Policymakers ignore constitutional spending cap

John Horak

The biggest Connecticut business news event of 2015 is likely to be General Electric's decision about its future in Connecticut.  As one would expect, GE is thoroughly investigating the business climate in the several states it is considering for its headquarters, to the point (reported in the Sept. 11 Wall Street Journal) of examining how the members of each state's federal Congressional delegation voted on national issues important to GE. 

Let's hope that GE's research team does not look too closely at the way our state-level lawmakers voted when they adopted the recent Connecticut budget that triggered GE's disquietude about staying here. If they do, GE's departure will be a forgone conclusion. 

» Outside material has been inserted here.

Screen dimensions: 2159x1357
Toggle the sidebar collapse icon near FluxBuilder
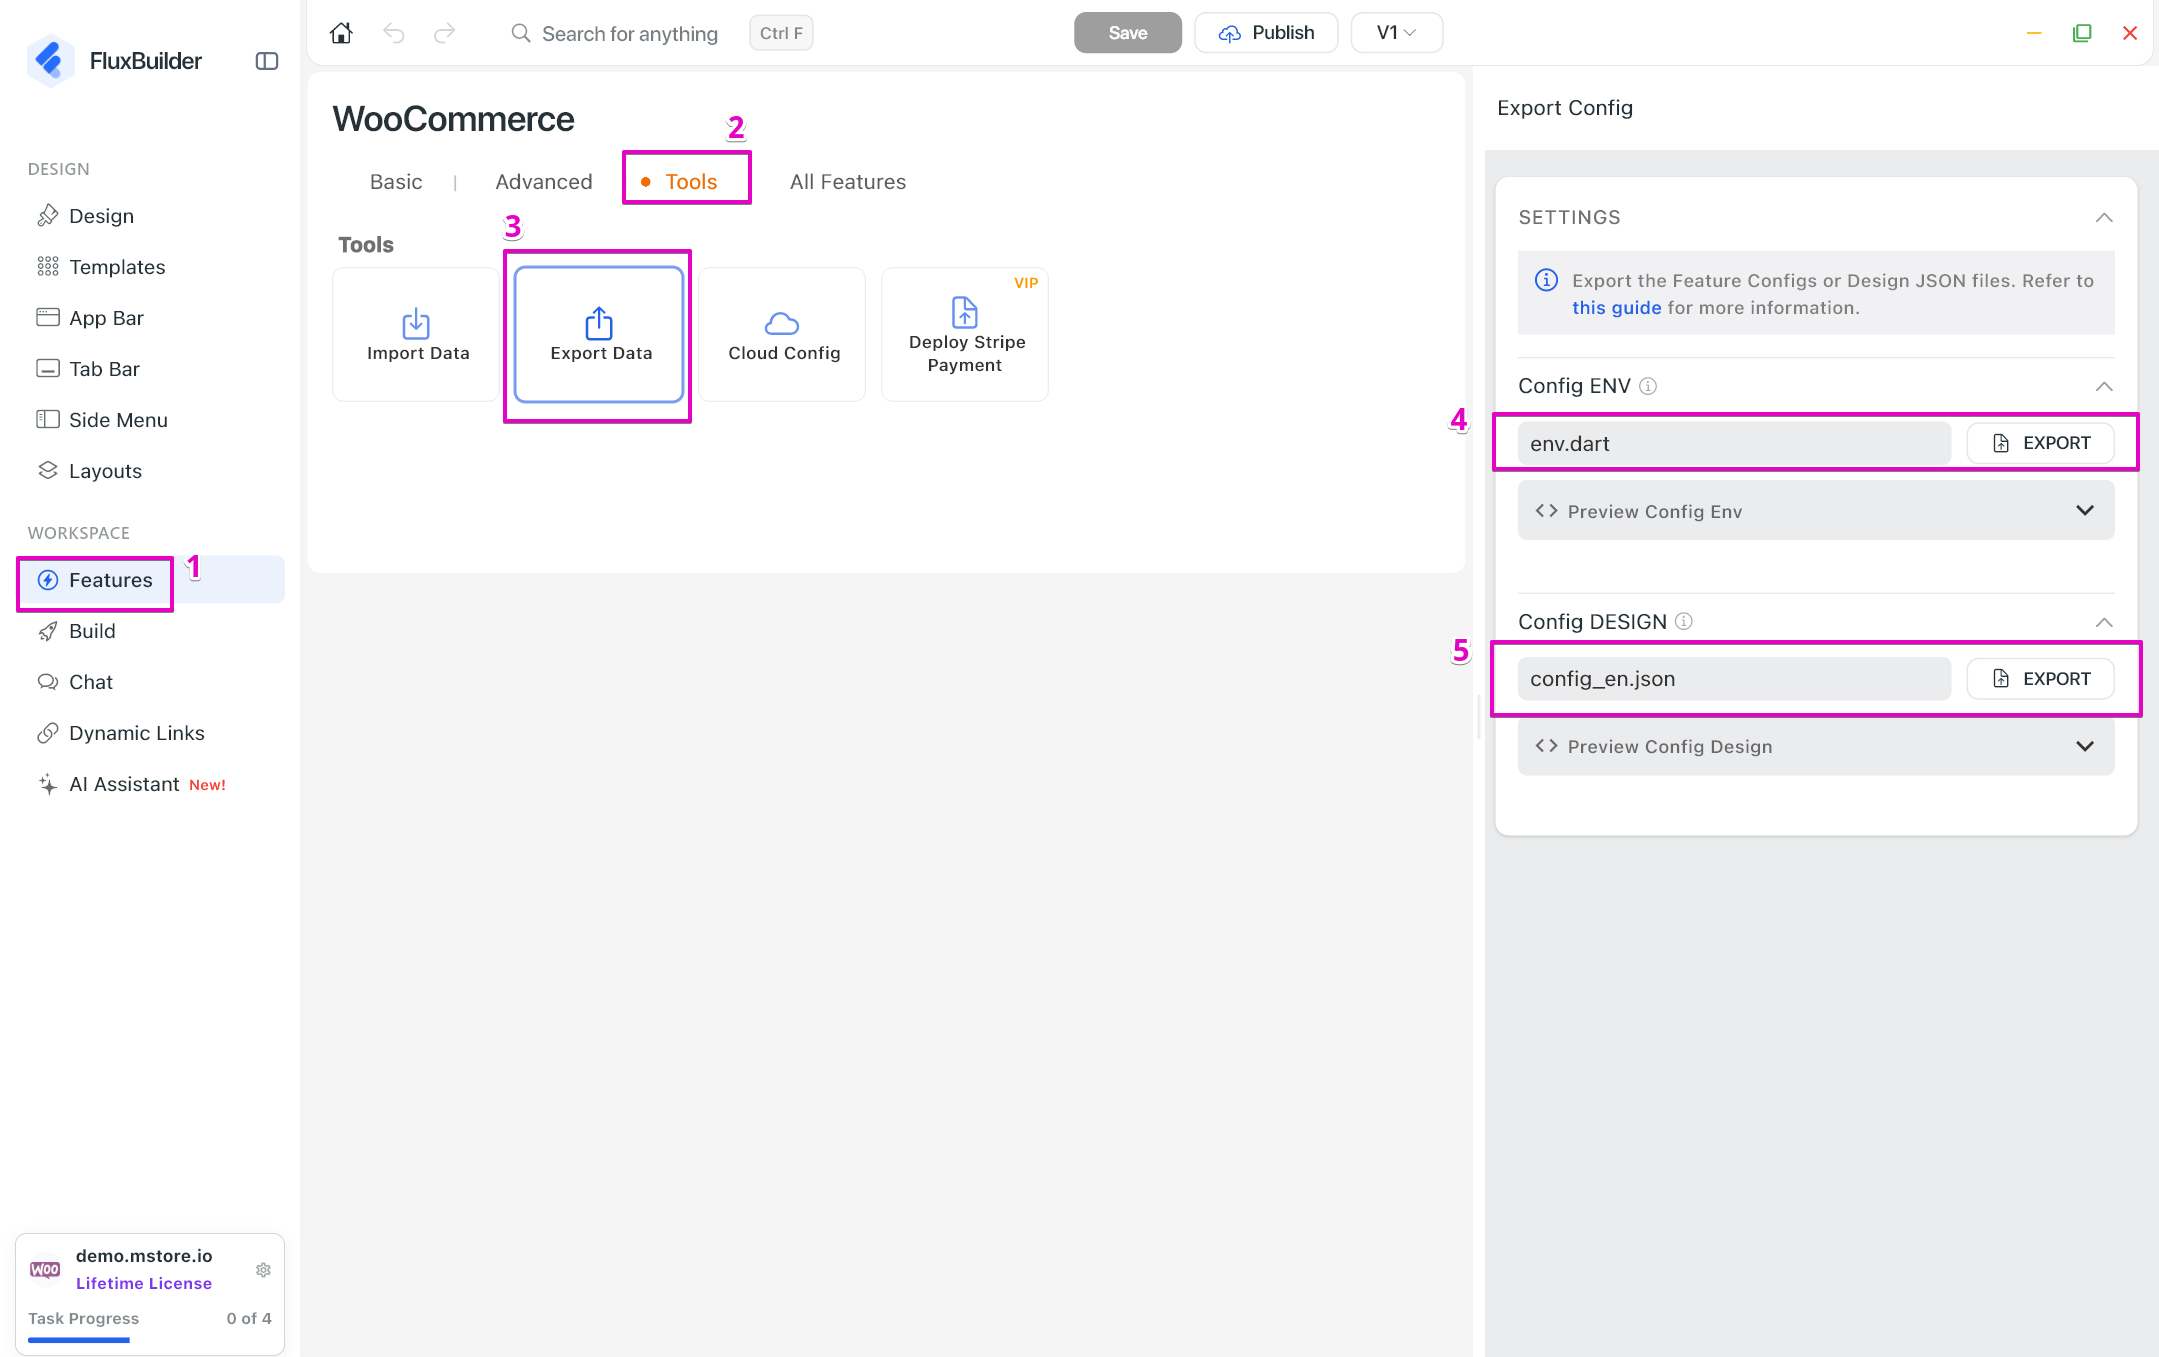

Here is why:  In the 2015 legislative session Connecticut's “budget cap” stood between the legislative majority and its desire to increase spending.  To get around this obstacle, a bare majority (52 percent in the House and 51 percent in the Senate) voted to modify the definition of the term “general-budget expenditures” as it appears in the cap (which sets the upper limit on spending) to exclude payments to the state's underfunded pension plans from the cap's limits.

The majority did this despite the fact that in 1993 then Attorney General Richard Blumenthal issued a formal opinion concluding that this could not be done with less than a 60 percent vote in both the House and Senate. 

How could this happen? What does it mean?  Let's take a quick look at the cap before addressing these questions.

The cap was put in place in 1991, and it has always befuddled legislators because it was written into law in two places: It was drafted into the statutes in 1991 (by the normal simple majority vote required for statutes), and into the state constitution in 1992 (which required the approval of the voters in a referendum).  While the two versions both use the term “general-budget expenditures,” they are not fully synchronized as the following demonstrates.

First, the constitutional cap is unusual in that it delegates back to the legislature (without the need for another voter referendum) the responsibility to draft the definitions of terms used in the constitutional text — including “general-budget expenditures” — but with the proviso that “[t]he enactment or amendment of such definitions shall require the vote of three-fifths (60 percent) of the members of each house of the General Assembly.” The legislature has yet to fulfill its responsibility to define these constitutional terms, 24 years later.  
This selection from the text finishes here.